For now look at KdcConfiguration for 0.9.  It extracts properties from 
the environment given to it in the constructor if you look here:

http://svn.apache.org/viewcvs.cgi/directory/shared/kerberos/trunk/common/src/java/org/apache/kerberos/service/KdcConfiguration.java?rev=168482&view=markup

The JNDI provider in the main of apacheds gives these properties to the 
KdcConfiguration and uses that to start the KDC's protocol provider and 
register it with MINA.

>But I can't seem to find any docs on how to actually enable the
>Kerberos service provider.
>  
>
Sorry about that.  We should have the docs out there soon. 

>I'm using the .9 release of ApacheDS.
>  
>

Alex

Re: [kerberos] How to configure? (Re: is a org.apache.ldap.server.configuration.Configuration required in every JNDI connection?)

[Alex Karasulu <ao...@bellsouth.net>]

Mark Wilcox wrote:

>Alex,
>My apologies to f'ing up the subject line :). I'm still getting used
>to Gmail - I swore I updated that subject..
>  
>
No problem at all.  Just want you and others asking the same question to 
be able to get anwers or to dig them up again in an archive. 

Thanks,
Alex

Re: [kerberos] How to configure? (Re: is a org.apache.ldap.server.configuration.Configuration required in every JNDI connection?)
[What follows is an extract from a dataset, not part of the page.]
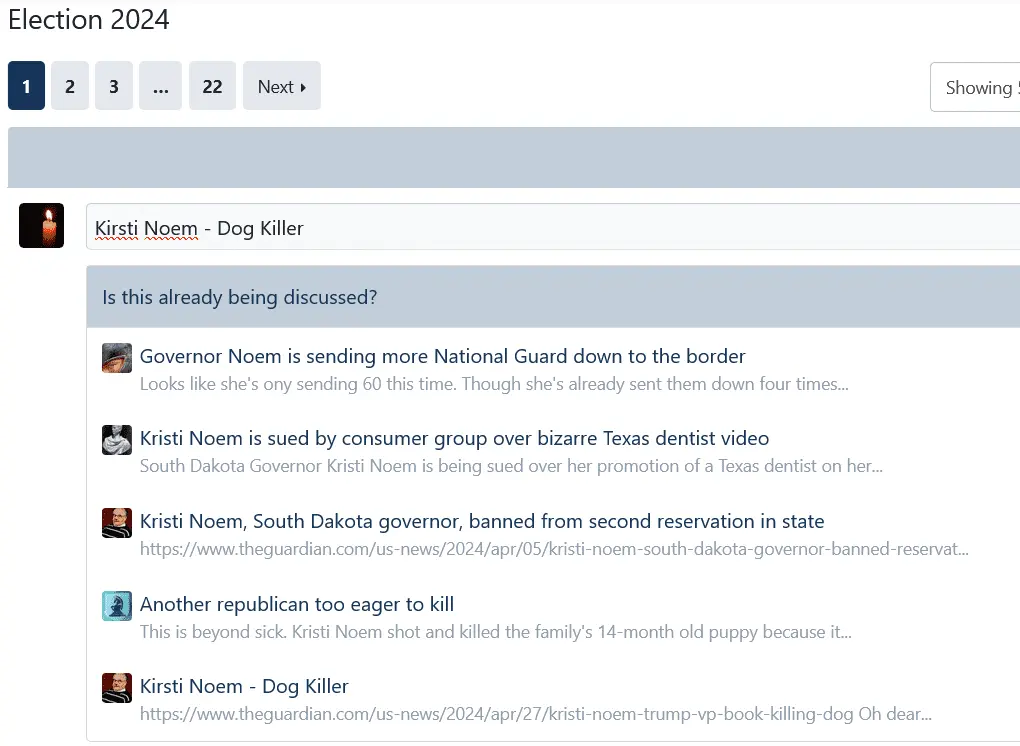1020x746 pixels.
Task: Click the 'Is this already being discussed?' header
Action: (x=240, y=297)
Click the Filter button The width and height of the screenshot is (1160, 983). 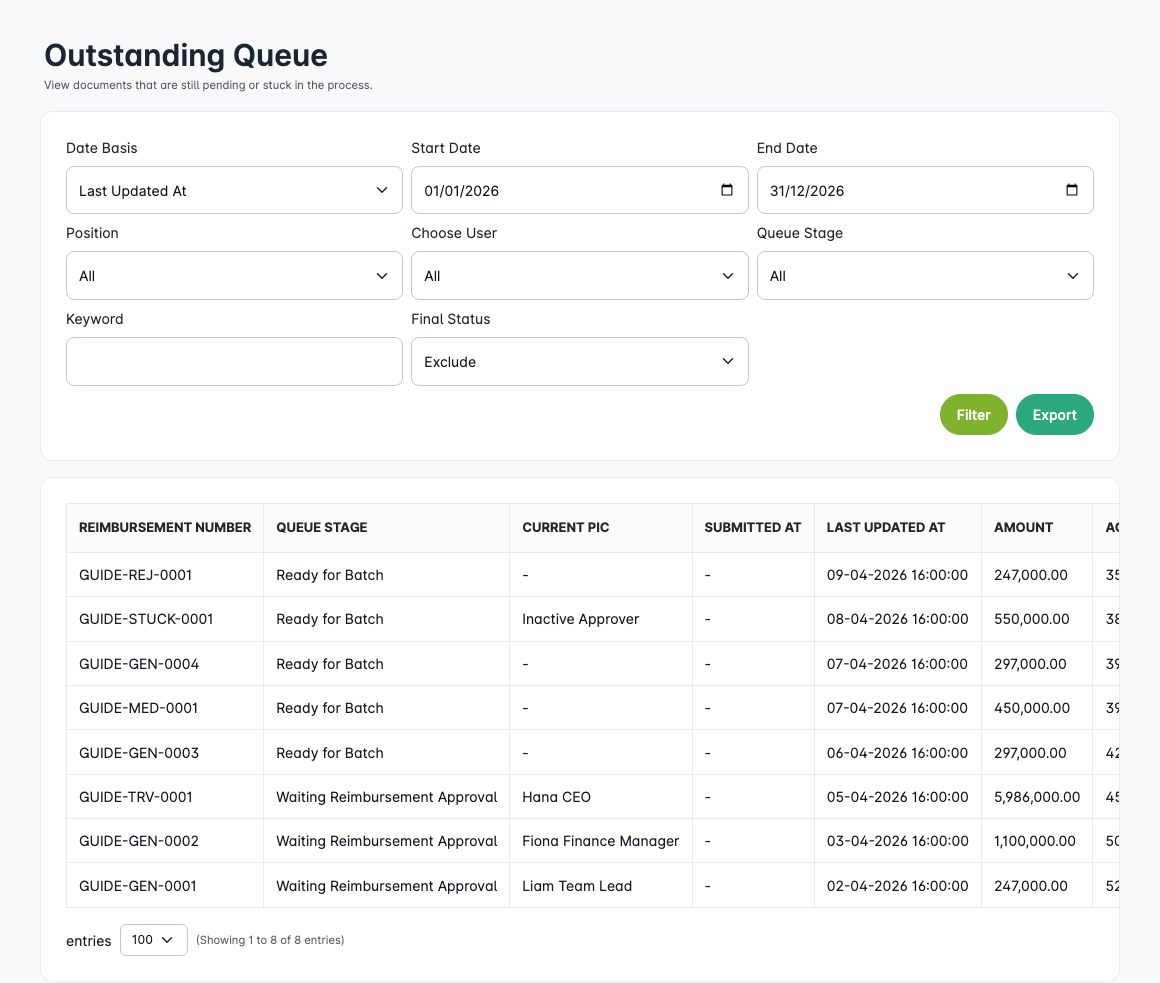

[Mark Wilcox <ma...@gmail.com>]

Alex,
My apologies to f'ing up the subject line :). I'm still getting used
to Gmail - I swore I updated that subject..

Thanks for the reply.

mark

On 6/20/05, Alex Karasulu <ao...@bellsouth.net> wrote:
> Hi Mark,
> 
> Please try to maintain nettiquette by using a prefix and a descriptive
> email subject.  That way the proper people can address your concerns
> rapidly.  Also you tacked on your questions to an existing email
> thread.  People may ignore it if its in a thread they are not interested
> in.  Coming out and saying it's regarding the Kerberos server may
> trigger people to respond.
> 
> I understand though that your problem was related to configuration.
> Just trying to give pointers on how you can get the best response
> quickest.  Please don't take this personally or as a hazing its just the
> way we do things here - I would recommend this to anyone :-).
> 
> Mark Wilcox wrote:
> 
> >Is there a Wiki page or URL  (or a simple mail message :)) -- to show
> >how to enable the Kerberos service provider? I want to minimic a dual
> >KDC setup (this is common in Active Directory implementations in
> >higher ed where you have one AD tree for students and another for
> >staff). ApacheDS seems to be the simplest approach.
> >
> >
> >
> You can turn it on in 0.9 using Kerberos specific properties using
> EnvKeys.ENABLE_KERBEROS set to true or on.  This will start the embedded
> Kerberos server.  Other properties also exist for configuring the KDC.
> These properties are found in the KdcConfiguration.  Perhaps Enrique has
> a wiki page out there on this stuff where these properties documented.
> 
> For now look at KdcConfiguration for 0.9.  It extracts properties from
> the environment given to it in the constructor if you look here:
> 
> http://svn.apache.org/viewcvs.cgi/directory/shared/kerberos/trunk/common/src/java/org/apache/kerberos/service/KdcConfiguration.java?rev=168482&view=markup
> 
> The JNDI provider in the main of apacheds gives these properties to the
> KdcConfiguration and uses that to start the KDC's protocol provider and
> register it with MINA.
> 
> >But I can't seem to find any docs on how to actually enable the
> >Kerberos service provider.
> >
> >
> Sorry about that.  We should have the docs out there soon.
> 
> >I'm using the .9 release of ApacheDS.
> >
> >
> 
> Alex
> 
>